L’uccellino bianco

«Attenta!»
Qualcuno afferrò di istinto il braccio della ragazza che stava per scendere dal marciapiede. Lei, distratta dal frugare nella sua borsa, non aveva notato il taxi, intento in un sorpasso a dir poco da arresto.
«Mi scusi signorina se l’ho spaventata. Sono stato un po’ maldestro, ma quel taxi stava per venirle addosso.»
Lei restò lì per un attimo a guardare senza parole quell’anziano prete che l’aveva strattonata, poi con un filo di voce lo ringraziò. Don Gualtiero le sorrise e proseguì per la sua strada, ma la sua mente era ancora con quei due incontrati sul treno. Il cervello umano è incapace di stare fermo, ma nella maggior parte delle persone non è abbastanza veloce da uscire da un giro di insulsi, improduttivi sogni ad occhi aperti. Siamo troppo pesanti e incapaci di spiccare il volo, per non parlare di quando rischiamo di finire sotto a un taxi.

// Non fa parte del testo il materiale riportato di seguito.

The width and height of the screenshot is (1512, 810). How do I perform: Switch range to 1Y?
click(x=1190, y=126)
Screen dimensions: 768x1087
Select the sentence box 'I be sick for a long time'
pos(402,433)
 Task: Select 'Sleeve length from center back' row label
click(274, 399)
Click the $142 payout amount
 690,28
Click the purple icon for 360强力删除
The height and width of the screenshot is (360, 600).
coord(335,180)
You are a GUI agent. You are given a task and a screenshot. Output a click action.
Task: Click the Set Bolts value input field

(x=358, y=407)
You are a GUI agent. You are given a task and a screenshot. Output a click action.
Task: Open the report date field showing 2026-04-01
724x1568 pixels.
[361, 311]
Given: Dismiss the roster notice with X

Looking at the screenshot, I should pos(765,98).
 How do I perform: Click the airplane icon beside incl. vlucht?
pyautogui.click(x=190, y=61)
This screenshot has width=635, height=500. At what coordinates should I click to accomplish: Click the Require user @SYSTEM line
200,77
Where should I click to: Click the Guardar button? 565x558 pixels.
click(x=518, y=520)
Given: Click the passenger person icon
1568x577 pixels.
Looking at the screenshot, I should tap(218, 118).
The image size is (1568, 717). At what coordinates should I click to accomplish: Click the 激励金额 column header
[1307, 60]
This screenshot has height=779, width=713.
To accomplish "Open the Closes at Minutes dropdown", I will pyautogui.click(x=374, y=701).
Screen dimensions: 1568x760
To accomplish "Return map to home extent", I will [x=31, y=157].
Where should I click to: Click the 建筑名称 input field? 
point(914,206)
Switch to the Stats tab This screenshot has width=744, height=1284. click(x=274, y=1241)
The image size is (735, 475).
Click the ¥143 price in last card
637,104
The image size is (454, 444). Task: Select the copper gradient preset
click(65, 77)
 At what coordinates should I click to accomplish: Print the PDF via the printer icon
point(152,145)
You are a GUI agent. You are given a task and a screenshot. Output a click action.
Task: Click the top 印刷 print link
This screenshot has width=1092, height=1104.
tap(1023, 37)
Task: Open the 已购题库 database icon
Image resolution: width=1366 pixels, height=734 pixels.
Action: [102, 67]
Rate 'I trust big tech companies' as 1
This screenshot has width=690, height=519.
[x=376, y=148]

I tre si erano incontrati sul diretto Firenze Milano. Don Gualtiero stava andando a un ritiro spirituale e i due giovani stavano tornando a casa dopo una breve vacanza in Toscana. L’italiano era bruno e alto, poco loquace, circa trent’anni, forse trentacinque. Il giapponese poteva avere un po’ più di venticinque anni, capelli ribelli, occhialetti tondi un po’ infantili, occhi piuttosto grandi, per un orientale. Parlava un italiano eccellente. Quei due non avevano nulla di appariscente, a parte il fatto di essere entrambi di aspetto gradevole e pulito. Insolita in loro era la vicinanza con cui stavano seduti e la ricerca involontaria di un contatto fisico reciproco, anche il più irrilevante, o la complicità familiare che trasmettevano. A Don Gualtiero non ci volle troppo tempo per capire che erano una coppia. Il ragazzo giapponese lo aveva già visto, ma non ricordava dove. Poi aveva ricordato. Un fatto di cronaca di due giorni prima. Una tragedia scongiurata da un auto parcheggiata in modo bislacco su una strada di montagna.
«Davvero ha visto Tex su un giornale? Si ricorda il nome? Mi piacerebbe procurarmi l’arretrato. Faccio il reporter, ma al momento ero confuso e preoccupato. Intervistarlo non è stata certo la prima cosa che mi è venuta in mente.»
«Si chiama… Tex?»
«Mi chiamo Tetsuya. Qui in Italia tutti mi chiamano Tex. Ci prendono sempre in giro, me e Attila. Dicono che abbiamo due nomignoli da cane poliziotto.»
L’atteggiamento cordiale di Tex lo rilassava. Decise di osare. «Ma voi… state… insieme? Sentimentalmente, intendo… Scusate la domanda…»
Attila abbozzò un sorriso. Il prete ebbe la sensazione che non ci fosse da aspettarsi di più da lui, sul piano delle manifestazioni di gioia. «Da quasi tre anni. La cosa la mette a disagio?»
«No, davvero, anzi, siete una bella coppia.»
Don Gualtiero non aveva mai pensato che un giorno lo avrebbe detto a una coppia di uomini, ma non sarebbe stato l’unico aspetto insolito di quell’incontro.
«Immagino che torniate in treno perché la macchina è distrutta.»
Tex si mise a ridere. «Pensavo che Attila mi avrebbe ucciso, invece era preoccupato perché ero sparito.»
Attila gli allungò una pacchetta. «Figuriamoci se uccido proprio te. Poi per quel cesso di macchina. Però un giorno voglio farti vedere da uno bravo, anche solo per sentire cosa dice.»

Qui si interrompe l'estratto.